Sezione di testo:
Simonetta Lux: Siamo a New York nell’abitazione-studio di Marcello Aldega. Siamo in febbraio e dopo una giornata strepitosa di sole oggi nevica.
M. A.: New York è curiosa, da un giorno all’altro il tempo muta passando dalla primavera all’inverno.
Dunque , sì pur essendo un conoscitore e mercante di disegni del Rinascimento (qui, a Londra e a Roma) amo altre arti e ho amici tra i maggiori artisti contemporanei , dalla Nevelson (ormai scomparsa), alla Marina Abramovich, a Paolo Canevari (andiamo insieme a trovarlo?) .
Ecco inizio a farti vedere una parte della mia collezione, degli oggetti d’oro mongoli. Venivano cuciti sugli abiti e sono stati ritrovati nelle tombe imperiali. Sono delle sottili sfoglie d’oro incise. Giusto in questo periodo l’istituto di cultura cinese ha presentato una mostra di oggetti d’oro simili provenienti da Pechino.

S.L.: Dunque mi raccontavi di essere arrivato qui a Nerw York nel 1980. Sono 24 anni dunque. Che bello questo bronzo di Louise Nevelson, così alla “Henry Moore” e nello stesso tempo così etrusco!
Hai conosciuto Louise Nevelson , dicevi?
M.A.: Si, l’ho conosciuta e sono stata spesso a casa sua Springfield. Aveva queste tre costruzioni: nella più grande, una specie di garage, lavorava. Era una specie di officina dove tagliava il legno, segava e costruiva le sue famose “scatole”.
Ha avuto diversi periodi, ha fatto una serie di strutture/scatole bianche, e di seguito ha avuto il periodo della pittura d’oro, negli anni Settanta, ed infine ha avuto un periodo in cui costruiva queste scatole nere che sono quelle che più mi piacciono. La Nevelson faceva arte “povera ante litteram” (si può dire?): usava questi legni tagliati ma usava anche materiali diversi. Girava sempre alla ricerca di oggetti. Qui è costume buttare le cose vecchie ogni mercoledì lasciandole per strada. Dopo infatti passano i camion municipali che ripuliscono tutto. A Park Avenue c’è gente che si è arredata casa raccogliendo i materiali di scarto delle case lussuose del quartiere; lì buttano frigoriferi, poltrone, divani. La Nevelson ogni mercoledì era alla ricerca di questi materiali.

Dati elencati:

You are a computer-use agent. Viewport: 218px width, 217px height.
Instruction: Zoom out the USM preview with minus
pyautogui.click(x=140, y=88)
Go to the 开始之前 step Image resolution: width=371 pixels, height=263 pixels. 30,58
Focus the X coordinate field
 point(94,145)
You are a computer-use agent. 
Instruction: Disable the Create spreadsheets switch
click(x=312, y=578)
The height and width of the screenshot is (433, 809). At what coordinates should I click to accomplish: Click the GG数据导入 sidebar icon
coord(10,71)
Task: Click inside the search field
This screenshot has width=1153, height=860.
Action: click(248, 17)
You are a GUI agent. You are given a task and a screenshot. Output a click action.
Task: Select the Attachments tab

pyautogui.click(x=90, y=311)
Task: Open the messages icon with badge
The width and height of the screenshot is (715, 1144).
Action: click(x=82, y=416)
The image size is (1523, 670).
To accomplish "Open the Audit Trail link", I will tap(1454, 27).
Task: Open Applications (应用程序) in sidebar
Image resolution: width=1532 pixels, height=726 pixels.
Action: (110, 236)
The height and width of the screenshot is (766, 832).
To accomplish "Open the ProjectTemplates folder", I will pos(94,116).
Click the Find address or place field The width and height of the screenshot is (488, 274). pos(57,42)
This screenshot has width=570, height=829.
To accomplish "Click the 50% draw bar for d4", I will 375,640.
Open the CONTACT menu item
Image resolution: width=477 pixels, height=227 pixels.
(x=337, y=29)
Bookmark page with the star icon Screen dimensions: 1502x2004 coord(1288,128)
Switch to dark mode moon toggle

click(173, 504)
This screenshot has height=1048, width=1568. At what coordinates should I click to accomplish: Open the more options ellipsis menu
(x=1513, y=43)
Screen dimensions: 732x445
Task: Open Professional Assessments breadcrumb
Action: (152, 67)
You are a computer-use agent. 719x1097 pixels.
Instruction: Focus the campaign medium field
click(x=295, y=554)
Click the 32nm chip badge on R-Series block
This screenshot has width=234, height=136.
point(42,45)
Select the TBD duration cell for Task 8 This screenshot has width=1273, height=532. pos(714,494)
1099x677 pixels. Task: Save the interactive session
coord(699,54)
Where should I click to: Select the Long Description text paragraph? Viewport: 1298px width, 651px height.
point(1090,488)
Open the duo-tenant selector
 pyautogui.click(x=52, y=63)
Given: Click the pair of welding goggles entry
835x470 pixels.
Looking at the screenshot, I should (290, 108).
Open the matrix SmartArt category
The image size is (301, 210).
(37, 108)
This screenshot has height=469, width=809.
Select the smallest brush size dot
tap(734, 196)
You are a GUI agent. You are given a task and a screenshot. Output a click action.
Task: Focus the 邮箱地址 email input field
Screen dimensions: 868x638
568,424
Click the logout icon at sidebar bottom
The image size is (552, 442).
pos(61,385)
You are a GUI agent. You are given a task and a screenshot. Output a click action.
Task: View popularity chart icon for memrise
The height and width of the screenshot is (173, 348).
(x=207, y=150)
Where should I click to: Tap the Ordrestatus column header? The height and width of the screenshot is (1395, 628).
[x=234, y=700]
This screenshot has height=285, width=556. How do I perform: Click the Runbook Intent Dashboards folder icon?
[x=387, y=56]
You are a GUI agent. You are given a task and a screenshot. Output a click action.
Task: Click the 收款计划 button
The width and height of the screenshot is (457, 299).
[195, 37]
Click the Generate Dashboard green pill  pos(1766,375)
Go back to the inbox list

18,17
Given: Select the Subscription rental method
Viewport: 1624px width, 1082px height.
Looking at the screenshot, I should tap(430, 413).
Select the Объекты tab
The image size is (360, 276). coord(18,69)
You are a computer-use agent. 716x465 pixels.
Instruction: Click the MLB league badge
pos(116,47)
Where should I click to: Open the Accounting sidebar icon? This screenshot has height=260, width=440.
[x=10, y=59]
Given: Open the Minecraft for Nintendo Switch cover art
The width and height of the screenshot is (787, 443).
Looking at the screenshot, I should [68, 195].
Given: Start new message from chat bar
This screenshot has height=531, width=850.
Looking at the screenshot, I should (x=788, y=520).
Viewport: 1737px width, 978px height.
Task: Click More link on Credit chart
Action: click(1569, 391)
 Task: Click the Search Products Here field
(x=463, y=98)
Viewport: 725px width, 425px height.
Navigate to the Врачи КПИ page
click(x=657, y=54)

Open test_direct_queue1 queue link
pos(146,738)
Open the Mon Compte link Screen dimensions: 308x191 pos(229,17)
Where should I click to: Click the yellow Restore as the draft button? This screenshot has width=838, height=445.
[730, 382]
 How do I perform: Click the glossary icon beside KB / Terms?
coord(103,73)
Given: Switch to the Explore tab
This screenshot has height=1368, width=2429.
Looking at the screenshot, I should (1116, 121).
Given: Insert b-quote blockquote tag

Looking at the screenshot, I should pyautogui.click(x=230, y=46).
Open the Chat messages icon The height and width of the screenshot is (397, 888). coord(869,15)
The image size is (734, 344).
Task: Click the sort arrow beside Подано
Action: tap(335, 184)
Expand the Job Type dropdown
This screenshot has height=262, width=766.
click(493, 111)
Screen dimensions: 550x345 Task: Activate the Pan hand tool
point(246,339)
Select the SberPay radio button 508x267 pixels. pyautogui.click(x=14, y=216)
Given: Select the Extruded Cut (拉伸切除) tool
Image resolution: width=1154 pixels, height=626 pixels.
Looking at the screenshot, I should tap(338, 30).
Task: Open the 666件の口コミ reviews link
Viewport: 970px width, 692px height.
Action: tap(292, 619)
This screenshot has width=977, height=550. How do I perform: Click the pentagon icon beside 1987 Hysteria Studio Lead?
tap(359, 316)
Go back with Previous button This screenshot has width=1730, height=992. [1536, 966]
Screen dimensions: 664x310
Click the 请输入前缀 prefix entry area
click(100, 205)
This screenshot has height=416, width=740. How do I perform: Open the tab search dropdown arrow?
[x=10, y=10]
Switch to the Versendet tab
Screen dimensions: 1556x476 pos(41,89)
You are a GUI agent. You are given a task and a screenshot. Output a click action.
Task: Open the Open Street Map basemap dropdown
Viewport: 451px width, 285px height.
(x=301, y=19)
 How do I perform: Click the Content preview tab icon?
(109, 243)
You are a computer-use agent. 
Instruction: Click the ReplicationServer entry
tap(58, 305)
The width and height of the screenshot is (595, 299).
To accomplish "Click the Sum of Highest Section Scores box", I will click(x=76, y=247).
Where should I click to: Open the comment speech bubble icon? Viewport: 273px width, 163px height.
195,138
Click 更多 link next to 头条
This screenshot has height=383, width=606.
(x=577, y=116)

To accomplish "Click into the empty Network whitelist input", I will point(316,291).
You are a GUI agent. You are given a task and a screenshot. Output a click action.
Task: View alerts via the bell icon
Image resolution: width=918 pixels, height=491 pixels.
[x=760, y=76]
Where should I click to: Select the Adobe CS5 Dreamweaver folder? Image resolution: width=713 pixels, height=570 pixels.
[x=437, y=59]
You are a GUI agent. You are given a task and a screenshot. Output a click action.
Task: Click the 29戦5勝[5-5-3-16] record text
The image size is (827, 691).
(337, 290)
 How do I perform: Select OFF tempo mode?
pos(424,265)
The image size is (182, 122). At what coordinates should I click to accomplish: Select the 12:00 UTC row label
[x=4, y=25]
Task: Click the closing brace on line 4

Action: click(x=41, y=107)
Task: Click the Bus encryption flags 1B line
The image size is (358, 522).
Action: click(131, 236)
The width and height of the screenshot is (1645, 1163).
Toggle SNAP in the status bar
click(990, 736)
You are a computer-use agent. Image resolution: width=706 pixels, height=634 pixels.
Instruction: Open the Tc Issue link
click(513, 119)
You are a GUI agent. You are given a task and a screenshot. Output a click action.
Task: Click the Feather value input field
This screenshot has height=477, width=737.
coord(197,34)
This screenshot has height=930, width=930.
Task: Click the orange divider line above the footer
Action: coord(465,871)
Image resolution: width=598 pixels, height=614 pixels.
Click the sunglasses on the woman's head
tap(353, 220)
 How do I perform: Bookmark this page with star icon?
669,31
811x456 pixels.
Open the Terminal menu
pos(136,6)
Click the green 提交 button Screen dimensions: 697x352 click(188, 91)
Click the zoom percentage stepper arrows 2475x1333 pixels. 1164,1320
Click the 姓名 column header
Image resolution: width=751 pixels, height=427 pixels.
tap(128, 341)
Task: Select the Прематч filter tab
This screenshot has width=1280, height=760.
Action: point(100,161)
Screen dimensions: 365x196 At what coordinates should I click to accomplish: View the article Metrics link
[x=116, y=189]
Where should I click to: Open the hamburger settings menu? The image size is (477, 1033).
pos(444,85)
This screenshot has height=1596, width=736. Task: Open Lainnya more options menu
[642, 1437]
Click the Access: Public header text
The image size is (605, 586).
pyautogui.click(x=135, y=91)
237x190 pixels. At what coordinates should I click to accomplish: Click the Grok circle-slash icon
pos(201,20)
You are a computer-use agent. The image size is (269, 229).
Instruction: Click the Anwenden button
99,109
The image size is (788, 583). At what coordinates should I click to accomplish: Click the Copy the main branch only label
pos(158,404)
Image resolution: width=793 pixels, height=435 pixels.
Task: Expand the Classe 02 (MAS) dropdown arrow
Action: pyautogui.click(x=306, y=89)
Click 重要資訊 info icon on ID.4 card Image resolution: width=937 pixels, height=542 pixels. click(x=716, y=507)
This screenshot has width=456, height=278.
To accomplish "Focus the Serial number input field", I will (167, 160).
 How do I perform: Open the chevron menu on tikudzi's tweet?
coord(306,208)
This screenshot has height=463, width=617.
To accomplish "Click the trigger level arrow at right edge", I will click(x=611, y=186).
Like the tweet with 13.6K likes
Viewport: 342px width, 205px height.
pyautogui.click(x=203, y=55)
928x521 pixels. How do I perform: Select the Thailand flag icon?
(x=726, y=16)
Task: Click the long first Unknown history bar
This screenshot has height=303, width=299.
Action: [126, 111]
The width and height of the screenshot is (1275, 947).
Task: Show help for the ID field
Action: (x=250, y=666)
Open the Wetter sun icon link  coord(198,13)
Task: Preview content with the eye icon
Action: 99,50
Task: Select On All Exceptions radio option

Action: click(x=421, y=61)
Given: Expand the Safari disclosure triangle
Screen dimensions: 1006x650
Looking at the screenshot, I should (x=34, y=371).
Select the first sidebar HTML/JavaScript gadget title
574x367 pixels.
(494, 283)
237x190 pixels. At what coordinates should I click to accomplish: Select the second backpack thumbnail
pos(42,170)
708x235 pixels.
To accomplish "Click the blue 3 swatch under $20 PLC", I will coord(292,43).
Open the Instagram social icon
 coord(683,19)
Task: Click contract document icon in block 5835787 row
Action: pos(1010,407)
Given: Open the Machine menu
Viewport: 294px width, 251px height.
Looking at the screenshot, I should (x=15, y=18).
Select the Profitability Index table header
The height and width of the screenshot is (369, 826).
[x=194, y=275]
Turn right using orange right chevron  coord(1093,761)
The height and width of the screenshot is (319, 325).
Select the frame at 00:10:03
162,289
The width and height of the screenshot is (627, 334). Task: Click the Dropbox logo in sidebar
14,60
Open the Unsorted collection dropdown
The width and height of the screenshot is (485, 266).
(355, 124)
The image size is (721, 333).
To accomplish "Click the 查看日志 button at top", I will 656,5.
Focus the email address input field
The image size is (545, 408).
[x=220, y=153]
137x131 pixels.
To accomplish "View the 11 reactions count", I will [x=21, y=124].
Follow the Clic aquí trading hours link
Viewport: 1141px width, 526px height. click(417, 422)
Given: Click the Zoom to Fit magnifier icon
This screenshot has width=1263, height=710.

Esercizio: Nell'intervista a Marcello Aldega, quali oggetti si buttano a Park Avenue? Elencali tutti. I dati non servono a questo esercizio.

Risposta: Frigoriferi, poltrone, divani.